The PegIFN, RBV plus SOF regimen was superior to PegIFN and RBV combination therapy in terms of higher efficacy, shorter treatment duration, and fewer side-effects. Furthermore, fewer host and virus parameters affect the treatment success in comparison with PegIFN and RBV regimen [10]. Among host factors, rs12979860 and cirrhosis were the factors modified treatment response in PegIFN, RBV plus SOF regimen [10, 18, 19]. Hopefully, SOF is a DAA with high-resistance barrier and none of the included studies in this meta-analysis found the resistance-associated substitutions such as NS5B Ser282Thr in the baseline or in patients with treatment failure [10, 19, 20].

It has been proved that combination of PegIFN, RBV and SOF can lead to complete elimination of HCV RNA in about 95% of HCV-infected patients at week 4 of treatment [10, 19, 20]. Furthermore, it has been reported that both 12- and 24-week treatment regimens with PegIFN, RBV and SOF can make about 89% SVR rate and therefore they have not considerable difference in term of response to therapy [19]. As a result, it can be suggested that response-guided therapy plays no role in the treatment with PegIFN, RBV plus SOF combination therapy.

Ledipasvir/Sofosbuvir is the first IFN-free treatment regimen for HCV which was approved by FDA in 2014. It provides >95% SVR rate among non-cirrhotic HCV genotype 1 patients [21,22,23]. Also, because of no existence of IFN in this regimen, it has fewer adverse-events.
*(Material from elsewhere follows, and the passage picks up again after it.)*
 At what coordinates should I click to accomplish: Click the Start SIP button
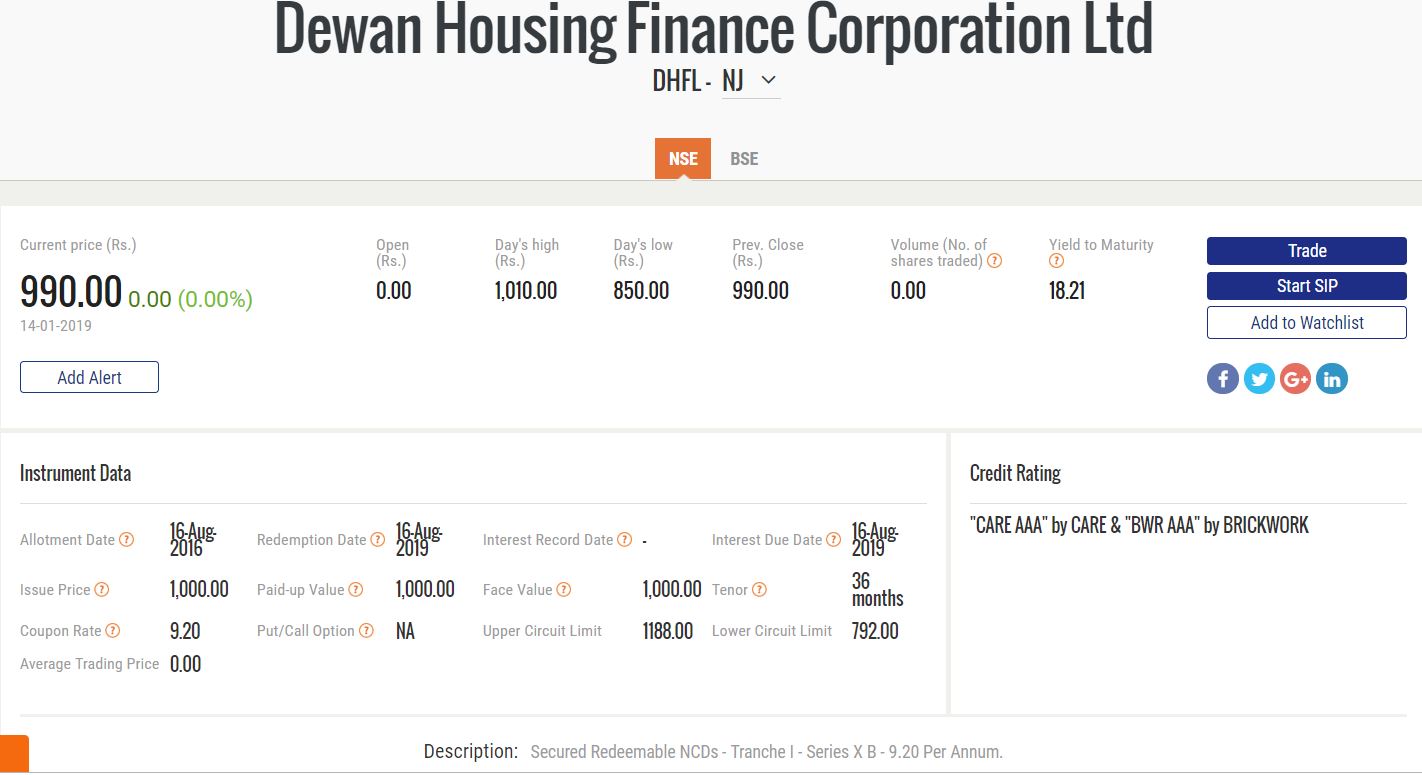click(1306, 286)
However, this regimen is not affordable in the most of the developing countries where the frequency of HCV infection is high. Moreover, generic SOF has been produced in many countries in domestic pharmaceutical companies and available with a reasonable price which can be afforded by most of the patients. Furthermore, the most common HCV genotype worldwide is genotype 1 and therefore the evaluated regimen in our project can be used in the low- and middle-income countries regarding its high efficacy [24]. Meanwhile, other regimens containing DAAs with high efficacy have been presented including Daclatasvir/Sofosbuvir [25], Paritaprevir-r/Ombitasvir/Dasabuvir [26], Simeprevir-containig regimens [27], Grazoprevir/Elbasvir [28], and Velpatasvir/Sofosbuvir [29].
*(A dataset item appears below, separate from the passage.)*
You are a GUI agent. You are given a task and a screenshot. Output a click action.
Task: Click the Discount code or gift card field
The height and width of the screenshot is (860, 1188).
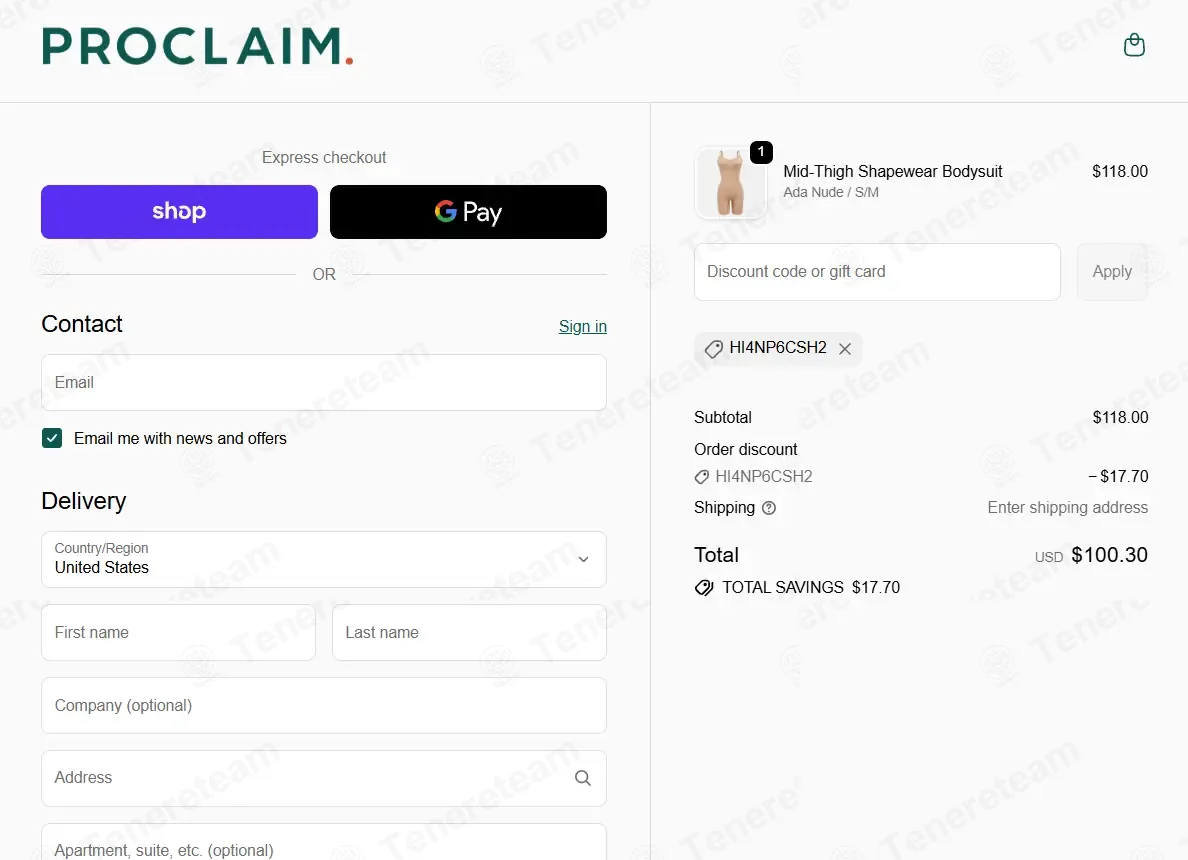pos(877,272)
The future treatments of HCV will be IFN-free regimens with high-resistance barrier which can be applied for treatment of special group patients and can clear the virus in nearly 100% of the HCV-infected patients. With knowing that the ultimate HCV treatment will be available, there is a great concern to clear HCV infection until 2030 globally. However, there are major steps toward eradication of HCV which should be addressed in the program of HCV eradication including development of HCV vaccine and other preventive strategies, availability and affordability of high efficacious regimens in developing countries, nation-wide screening programs for finding the patients with HCV infection, and paying special attention to special patient groups such as thalassemia, kidney- and liver-transplant patients and HIV/HCV co-infected patients [17, 30].

Conclusions

In conclusion, PegIFN, RBV plus SOF regimen is a highly effective therapy for treatment of HCV genotype 1 infection. While there are more expensive HCV antiviral treatments with higher efficacy than that of obtained by PegIFN, RBV plus SOF, the low cost of SOF and availability of this medication in many developing countries make the PegIFN, RBV plus SOF regimen as the recommended regimen for treatment of HCV genotype 1 infection especially when the patients cannot afford IFN-free regimens.